GIVEN RECORDS -
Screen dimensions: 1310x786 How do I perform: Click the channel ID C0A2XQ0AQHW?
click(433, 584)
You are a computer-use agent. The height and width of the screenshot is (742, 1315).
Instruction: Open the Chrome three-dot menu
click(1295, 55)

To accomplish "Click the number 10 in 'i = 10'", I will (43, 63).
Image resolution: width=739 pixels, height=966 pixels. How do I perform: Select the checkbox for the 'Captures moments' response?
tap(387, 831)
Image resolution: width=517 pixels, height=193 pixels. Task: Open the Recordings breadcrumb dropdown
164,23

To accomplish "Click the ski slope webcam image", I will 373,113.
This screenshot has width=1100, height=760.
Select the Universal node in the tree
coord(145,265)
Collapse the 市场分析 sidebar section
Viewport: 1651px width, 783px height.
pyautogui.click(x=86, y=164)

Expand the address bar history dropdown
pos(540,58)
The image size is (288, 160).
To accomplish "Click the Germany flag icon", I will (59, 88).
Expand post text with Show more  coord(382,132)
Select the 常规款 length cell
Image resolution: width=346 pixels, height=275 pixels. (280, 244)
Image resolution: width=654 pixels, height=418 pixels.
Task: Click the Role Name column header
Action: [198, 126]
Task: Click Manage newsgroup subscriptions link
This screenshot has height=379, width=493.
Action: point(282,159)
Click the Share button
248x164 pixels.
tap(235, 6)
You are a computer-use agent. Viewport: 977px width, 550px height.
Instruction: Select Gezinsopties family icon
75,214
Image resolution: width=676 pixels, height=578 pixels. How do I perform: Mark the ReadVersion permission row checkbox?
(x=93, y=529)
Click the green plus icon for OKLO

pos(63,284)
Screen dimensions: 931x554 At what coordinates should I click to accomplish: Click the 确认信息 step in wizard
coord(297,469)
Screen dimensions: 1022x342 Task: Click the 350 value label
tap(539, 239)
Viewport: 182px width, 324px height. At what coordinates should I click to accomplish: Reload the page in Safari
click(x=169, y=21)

PROBLEM DESCRIPTION - Among the lines above, find those carrying the word "will" and copy them out.

REPLY -
To accomplish "Click the number 10 in 'i = 10'", I will (43, 63).
To accomplish "Click the ski slope webcam image", I will 373,113.
To accomplish "Click the Germany flag icon", I will (59, 88).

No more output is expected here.